I got some pics of the pasture to show what the grass looks like but it's on my iPhone and I can't figure out how to upload. When I get home from work I will upload them off my computer. There is 6 inches or so with some green mixed in
 
How to measure it:

https://ext.vt.edu/content/dam/ext_vt_edu/topics/agriculture/graze-300/Estimating-Pasture-Forage-Mass-From-Pasture-Height-2016.pdf

6 inches is about a ton per acre and cows need about 30-lbs per day.
 
What about just putting a bale in the back of a pickup and pushing it out of the pickup at the farm as needed? Then you don't have to have a tractor down there, and you will know right away if they need hay if they gobble that up.
 
I tried to post a pic of the grass using the "add image to post" link but it tells me I can't post links from a external domain
 
You can put image somewhere on web, then paste a link.....people often seem to use postimage, but any host or web based gallery type site would do...
 
Not to hijack, but I just did the opposite, in some areas I let the grass grow all winter and into spring, left it till summer, it has all hayed off and dried, because it has been so hot and dry and because it would anyway, I am getting them to graze a lot of it now due to fire risk...

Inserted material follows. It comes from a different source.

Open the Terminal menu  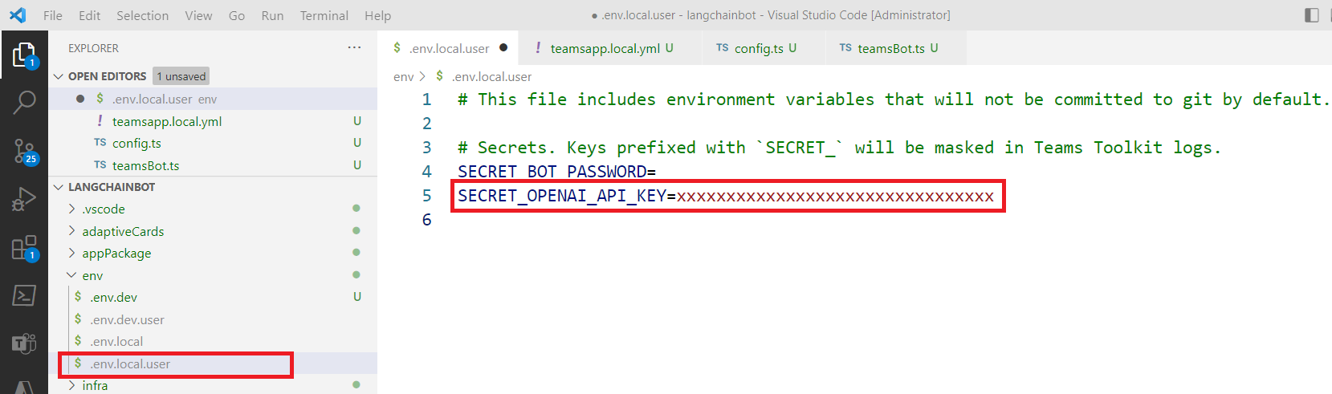tap(324, 15)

But when done like this, or even the reverse, I believe the grass can lose a lot of it's value.

I am not sure how much, and does not particularly bother me as mine just need the roughage as fed lot of other things, but has anyone tested the stages before, or is there good studies online ? I guess each variety would vary though. If it retained 50%, or 25%, that would be good to know even if a rough estimate.

We had some rain too, so now when grazed or cut the warm season grasses emerge...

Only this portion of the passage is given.